Crónicas

Vergonha

Começo no ponto final de há oito dias: em plena pandemia e 13 mil mortos depois, foi você que pediu aos eminentes deputados da nação para não adiarem a urgentíssima aprovação da eutanásia? Não, mas 136 deputados, contra 78, acharam que para isso foram “mandatados”. Resta-nos aguardar a douta jurisprudência do Tribunal Constitucional, para se perceber se o Artigo 24 da Constituição — que declara o princípio da inviolabilidade da vida humana — não é, para esta gente, letra morta: se a lei não convém ao determinismo do politicamente correto das causas fraturantes, o melhor será... “eutanasiá-la”.

Portugal é, na verdade, um país que adora ser recordista de alguma coisa, geralmente do que não presta: fez o pleno em infeções e mortos covid por 100 mil habitantes; continua a ser o lugar onde mais se morre diariamente, somando aos covid as centenas de mortes não covid; um país com o maior índice de contaminação e morte em lares, e também recordista de lares ilegais; é dos países mais atrasados na vacinação, mas bastante à frente no recorde das falcatruas com “vacinas à la carte”. E, para completar o ramalhete, desceu mais uns furos no índice anual da transparência e sensibilidade à corrupção.
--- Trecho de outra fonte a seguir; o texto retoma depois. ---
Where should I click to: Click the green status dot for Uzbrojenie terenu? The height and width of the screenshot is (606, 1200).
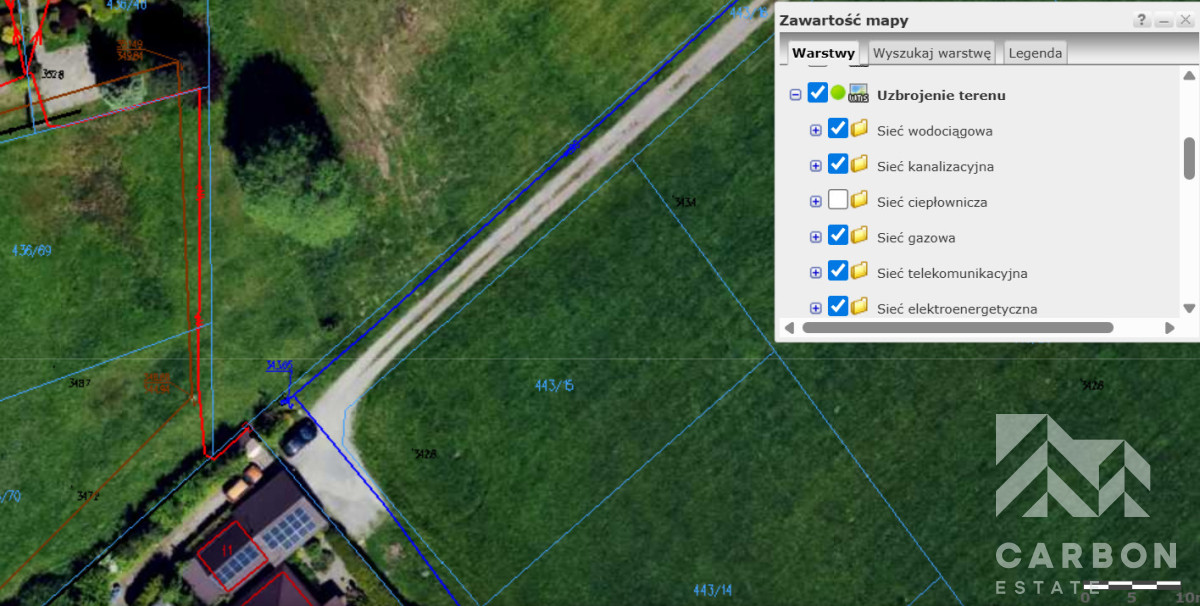point(838,93)
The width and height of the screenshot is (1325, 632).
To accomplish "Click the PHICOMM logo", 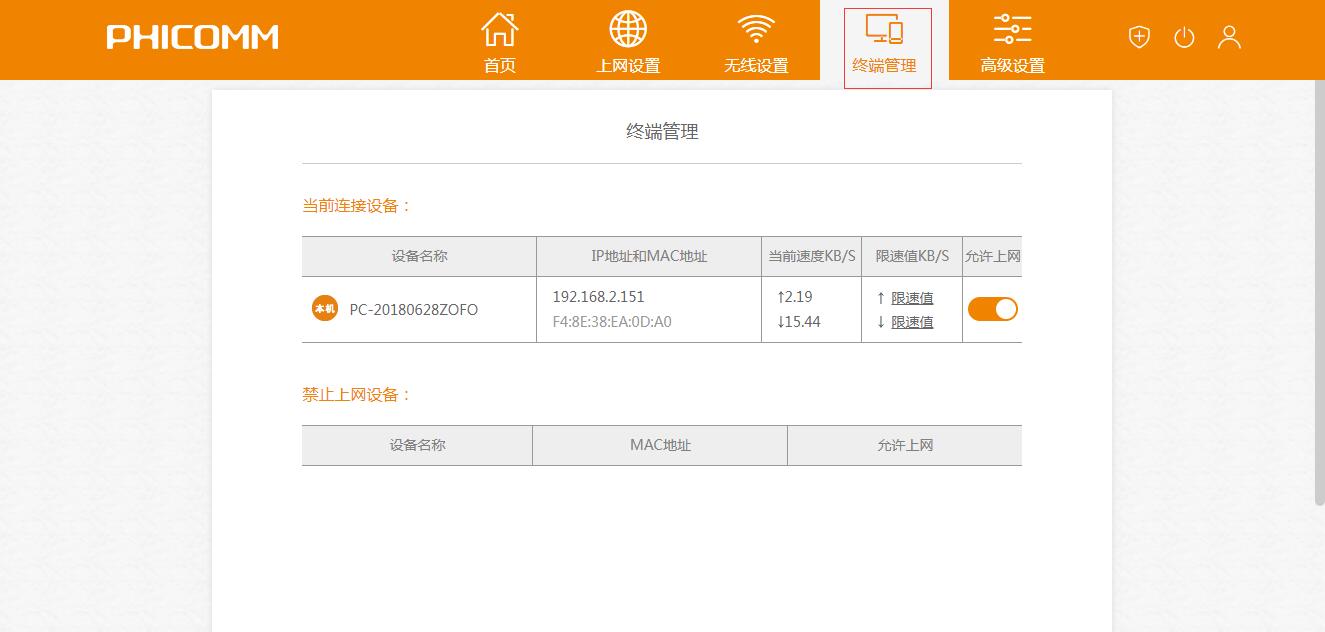I will tap(191, 37).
Que explicação para tudo isto? Não andaremos longe se pensarmos num Estado tentacular e um tanto faraónico, sem meios nem dinheiro para tal, portanto à mercê de governos pouco competentes e pouco avaliados ou fiscalizados, logo permeável aos interesses instalados, face a uma sociedade que padece de bastante iliteracia cultural e política, atravessada por desigualdades estruturais, pobreza e periferia congénita. No meio do descalabro instalado, fazemos por reforçar a nossa lista de recordes: somos o quarto país da Europa a aprovar a eutanásia, e embora na cauda do mundo quanto à pandemia, ficamos no grupo da frente quanto à morte a pedido, praticada pelo Estado. É obra!
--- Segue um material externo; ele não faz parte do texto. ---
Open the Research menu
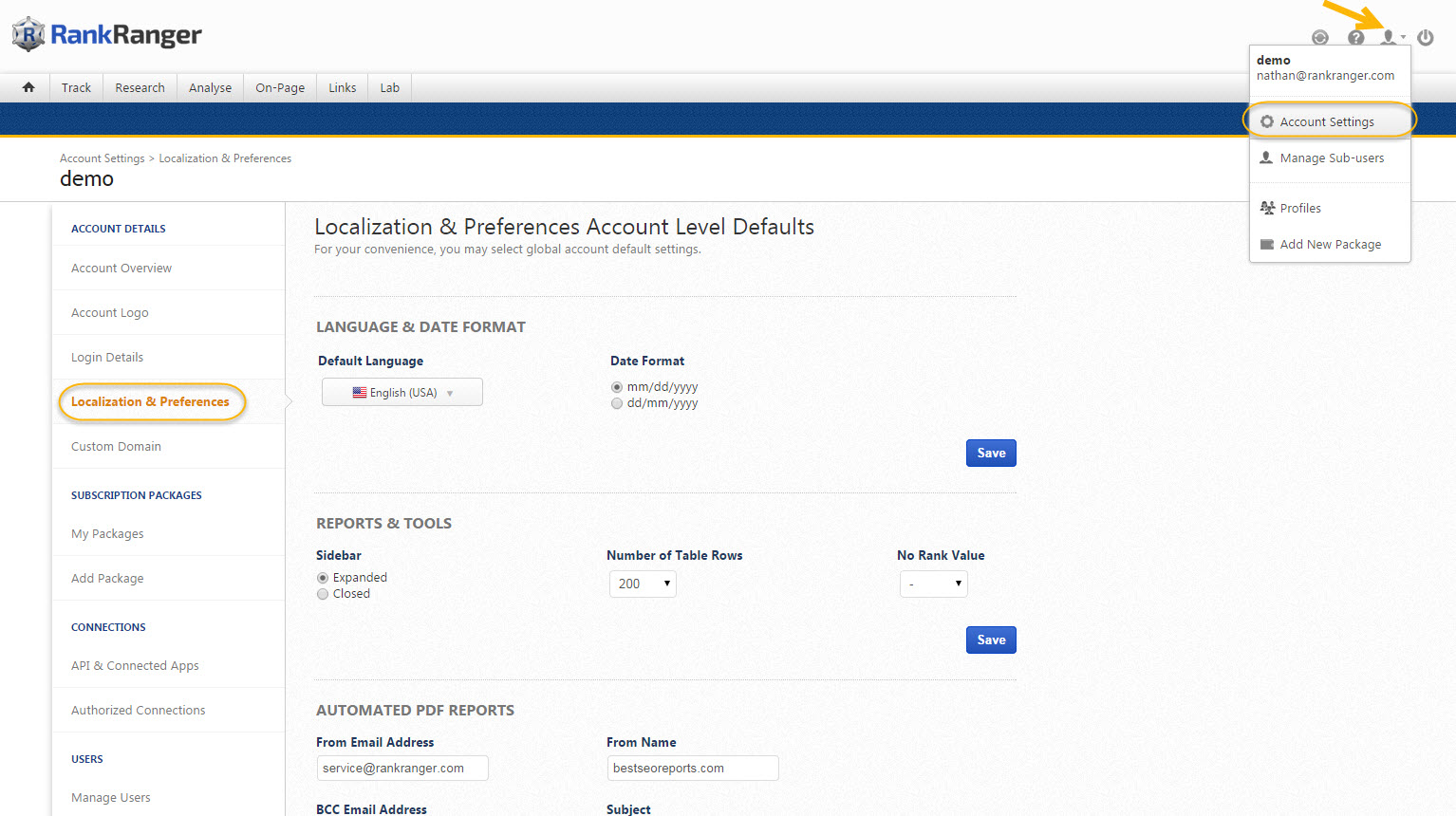The height and width of the screenshot is (816, 1456). click(140, 87)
O direito à Vida é o suporte fundamental de todos os outros direitos e valores, pelo facto simples e único de sermos pessoas humanas. O valor da vida e a sua dignidade não se deixa segmentar: ela não vale apenas enquanto autónoma, racional, produtora e feliz, para deixar de valer quando dependente, infeliz e dispendiosa. A vida e a morte formam uma unidade intrínseca essencial: uma e outra são a face dual da nossa finitude e individualidade e, como tal, perfazem aquele “bem maior” radicalmente in-divisível e in-disponível. A morte a pedido não confere ao Estado o direito de matar, pois o Estado só tem razão de existir para proteger a vida. E isto não é uma questão de “crença”, mas de princípios e valores. Não deixa de ser curioso que em vários documentos a propósito deste tema, tanto da Conferência Episcopal como do Partido Comunista Português, se encontre — certamente com motivações diferentes — uma coincidência de formulações sobre o valor absoluto da vida. E para que serve um Estado que, em vez de cuidar e proteger a vida na sua indeclinável unidade do nascimento à morte, admite dar “assistência técnica” para o seu fim? Quando tantos portugueses lutam hoje pela vida, nas condições inimagináveis em que a pandemia os colocou, e tantos profissionais de saúde consomem a sua própria vida na proteção e cuidado do seu semelhante, a legalização da eutanásia é, além de escárnio, uma decisão insensata, que relativiza valores civilizacionais a caminho da in-humanidade futura. A tribo do politicamente correto vive em sectarismo ideológico de costas para o país. Apetece dizer-lhes: para que querem a eutanásia se têm o covid e respetiva mortandade, mais a desgraça do estado a que este Estado chegou?